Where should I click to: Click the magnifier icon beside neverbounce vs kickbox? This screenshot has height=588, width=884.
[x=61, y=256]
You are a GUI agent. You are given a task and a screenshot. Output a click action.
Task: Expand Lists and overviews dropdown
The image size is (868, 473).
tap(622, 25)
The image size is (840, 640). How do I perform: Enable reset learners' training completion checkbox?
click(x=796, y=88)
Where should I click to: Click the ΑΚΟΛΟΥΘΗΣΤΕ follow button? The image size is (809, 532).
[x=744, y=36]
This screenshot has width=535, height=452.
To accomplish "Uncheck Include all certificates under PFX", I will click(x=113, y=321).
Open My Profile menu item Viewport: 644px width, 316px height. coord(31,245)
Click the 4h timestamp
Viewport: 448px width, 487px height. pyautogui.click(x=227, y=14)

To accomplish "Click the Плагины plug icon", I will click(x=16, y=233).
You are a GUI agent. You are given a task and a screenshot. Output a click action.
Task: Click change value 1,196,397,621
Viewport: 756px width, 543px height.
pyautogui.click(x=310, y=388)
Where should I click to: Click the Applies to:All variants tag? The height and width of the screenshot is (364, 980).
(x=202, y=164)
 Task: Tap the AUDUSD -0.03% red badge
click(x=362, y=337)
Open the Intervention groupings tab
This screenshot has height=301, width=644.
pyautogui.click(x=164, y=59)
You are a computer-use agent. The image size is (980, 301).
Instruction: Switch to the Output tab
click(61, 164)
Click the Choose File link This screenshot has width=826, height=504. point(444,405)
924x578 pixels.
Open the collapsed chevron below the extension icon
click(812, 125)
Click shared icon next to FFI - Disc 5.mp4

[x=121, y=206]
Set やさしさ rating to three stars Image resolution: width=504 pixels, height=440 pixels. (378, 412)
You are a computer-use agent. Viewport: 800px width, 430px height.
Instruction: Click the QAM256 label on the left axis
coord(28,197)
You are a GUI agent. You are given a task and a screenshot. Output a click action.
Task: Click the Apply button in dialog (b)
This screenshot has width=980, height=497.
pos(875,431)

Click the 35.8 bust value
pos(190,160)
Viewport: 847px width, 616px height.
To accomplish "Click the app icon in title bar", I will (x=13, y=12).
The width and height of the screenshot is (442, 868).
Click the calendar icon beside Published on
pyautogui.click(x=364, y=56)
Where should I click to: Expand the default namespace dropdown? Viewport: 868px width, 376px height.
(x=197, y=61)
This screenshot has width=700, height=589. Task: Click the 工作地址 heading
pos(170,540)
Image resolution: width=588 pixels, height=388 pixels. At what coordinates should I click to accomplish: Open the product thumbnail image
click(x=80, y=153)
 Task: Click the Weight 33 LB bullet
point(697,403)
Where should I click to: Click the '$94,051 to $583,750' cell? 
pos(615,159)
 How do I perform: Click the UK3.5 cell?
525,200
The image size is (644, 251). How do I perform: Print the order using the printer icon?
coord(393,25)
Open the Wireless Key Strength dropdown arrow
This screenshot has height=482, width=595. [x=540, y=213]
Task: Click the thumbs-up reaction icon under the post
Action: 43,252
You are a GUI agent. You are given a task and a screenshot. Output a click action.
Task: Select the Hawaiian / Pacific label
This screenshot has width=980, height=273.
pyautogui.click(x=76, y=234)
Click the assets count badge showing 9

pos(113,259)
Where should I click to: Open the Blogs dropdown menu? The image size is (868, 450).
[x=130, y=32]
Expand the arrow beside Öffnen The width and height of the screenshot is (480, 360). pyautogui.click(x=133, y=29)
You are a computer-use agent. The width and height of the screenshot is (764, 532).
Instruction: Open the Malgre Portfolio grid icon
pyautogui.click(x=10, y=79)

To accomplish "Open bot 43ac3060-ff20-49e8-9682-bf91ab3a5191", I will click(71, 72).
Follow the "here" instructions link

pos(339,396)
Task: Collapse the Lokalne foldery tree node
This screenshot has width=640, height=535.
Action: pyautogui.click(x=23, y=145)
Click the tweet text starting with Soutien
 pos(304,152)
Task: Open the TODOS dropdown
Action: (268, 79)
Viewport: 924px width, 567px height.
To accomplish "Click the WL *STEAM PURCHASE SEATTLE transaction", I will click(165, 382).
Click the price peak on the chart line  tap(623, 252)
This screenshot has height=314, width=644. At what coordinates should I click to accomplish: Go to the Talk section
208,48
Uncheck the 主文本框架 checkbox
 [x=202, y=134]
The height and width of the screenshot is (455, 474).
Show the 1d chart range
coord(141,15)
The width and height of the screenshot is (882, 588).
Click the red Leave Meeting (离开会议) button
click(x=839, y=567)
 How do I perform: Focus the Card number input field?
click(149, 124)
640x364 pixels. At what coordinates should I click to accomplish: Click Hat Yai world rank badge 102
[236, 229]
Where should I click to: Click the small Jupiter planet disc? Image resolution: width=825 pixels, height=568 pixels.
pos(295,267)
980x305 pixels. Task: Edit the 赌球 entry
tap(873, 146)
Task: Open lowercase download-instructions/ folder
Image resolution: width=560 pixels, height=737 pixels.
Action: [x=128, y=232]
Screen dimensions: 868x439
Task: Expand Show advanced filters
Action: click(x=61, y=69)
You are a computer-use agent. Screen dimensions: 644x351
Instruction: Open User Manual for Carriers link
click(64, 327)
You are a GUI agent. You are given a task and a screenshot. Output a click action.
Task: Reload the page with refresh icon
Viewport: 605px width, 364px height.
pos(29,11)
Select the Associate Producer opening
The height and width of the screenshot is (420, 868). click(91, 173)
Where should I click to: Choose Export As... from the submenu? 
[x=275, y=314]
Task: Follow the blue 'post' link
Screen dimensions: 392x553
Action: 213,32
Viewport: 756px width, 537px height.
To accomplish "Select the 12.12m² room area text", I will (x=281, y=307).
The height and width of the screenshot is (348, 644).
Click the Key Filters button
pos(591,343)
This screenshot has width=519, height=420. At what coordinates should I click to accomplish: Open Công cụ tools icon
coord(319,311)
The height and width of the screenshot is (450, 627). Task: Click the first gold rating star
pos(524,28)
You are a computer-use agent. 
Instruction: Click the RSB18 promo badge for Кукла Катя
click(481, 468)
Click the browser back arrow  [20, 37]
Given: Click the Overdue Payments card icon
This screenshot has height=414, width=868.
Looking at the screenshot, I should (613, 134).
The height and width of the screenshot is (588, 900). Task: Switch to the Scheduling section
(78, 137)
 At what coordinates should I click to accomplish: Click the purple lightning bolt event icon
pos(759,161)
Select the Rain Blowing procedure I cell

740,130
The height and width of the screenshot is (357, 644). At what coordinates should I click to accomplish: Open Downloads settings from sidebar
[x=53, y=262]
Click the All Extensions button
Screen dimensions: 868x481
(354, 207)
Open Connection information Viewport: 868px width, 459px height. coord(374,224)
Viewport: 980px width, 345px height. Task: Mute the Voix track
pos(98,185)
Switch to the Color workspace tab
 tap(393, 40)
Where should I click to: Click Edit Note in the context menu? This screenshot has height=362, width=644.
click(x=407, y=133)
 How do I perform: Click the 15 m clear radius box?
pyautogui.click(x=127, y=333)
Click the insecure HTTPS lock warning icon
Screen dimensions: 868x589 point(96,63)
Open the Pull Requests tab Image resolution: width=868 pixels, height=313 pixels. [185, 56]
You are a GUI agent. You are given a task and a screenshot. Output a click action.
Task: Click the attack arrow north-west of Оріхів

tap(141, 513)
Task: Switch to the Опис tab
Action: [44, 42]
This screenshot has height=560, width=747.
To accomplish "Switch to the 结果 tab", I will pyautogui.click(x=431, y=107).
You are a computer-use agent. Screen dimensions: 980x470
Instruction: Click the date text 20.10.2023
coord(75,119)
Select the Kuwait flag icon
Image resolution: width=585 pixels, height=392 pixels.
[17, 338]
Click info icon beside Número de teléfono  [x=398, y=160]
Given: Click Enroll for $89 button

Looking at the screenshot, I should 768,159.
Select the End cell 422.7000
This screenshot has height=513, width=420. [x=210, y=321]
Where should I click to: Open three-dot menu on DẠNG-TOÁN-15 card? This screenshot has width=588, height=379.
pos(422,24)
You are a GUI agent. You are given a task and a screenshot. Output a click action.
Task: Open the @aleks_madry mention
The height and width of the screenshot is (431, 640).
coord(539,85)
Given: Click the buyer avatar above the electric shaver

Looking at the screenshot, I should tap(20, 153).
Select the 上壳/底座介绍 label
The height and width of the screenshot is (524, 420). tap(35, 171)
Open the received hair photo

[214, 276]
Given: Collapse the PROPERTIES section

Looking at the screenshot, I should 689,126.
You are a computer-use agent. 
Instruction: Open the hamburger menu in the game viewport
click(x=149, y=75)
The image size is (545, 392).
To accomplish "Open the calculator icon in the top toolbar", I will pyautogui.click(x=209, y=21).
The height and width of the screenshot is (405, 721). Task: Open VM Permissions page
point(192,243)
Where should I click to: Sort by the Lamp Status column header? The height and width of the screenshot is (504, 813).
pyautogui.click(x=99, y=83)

• • •

§ To do
For the entries above, please state how many lines contain the string "computer"; give the number and nothing else.

§ Result of this task
7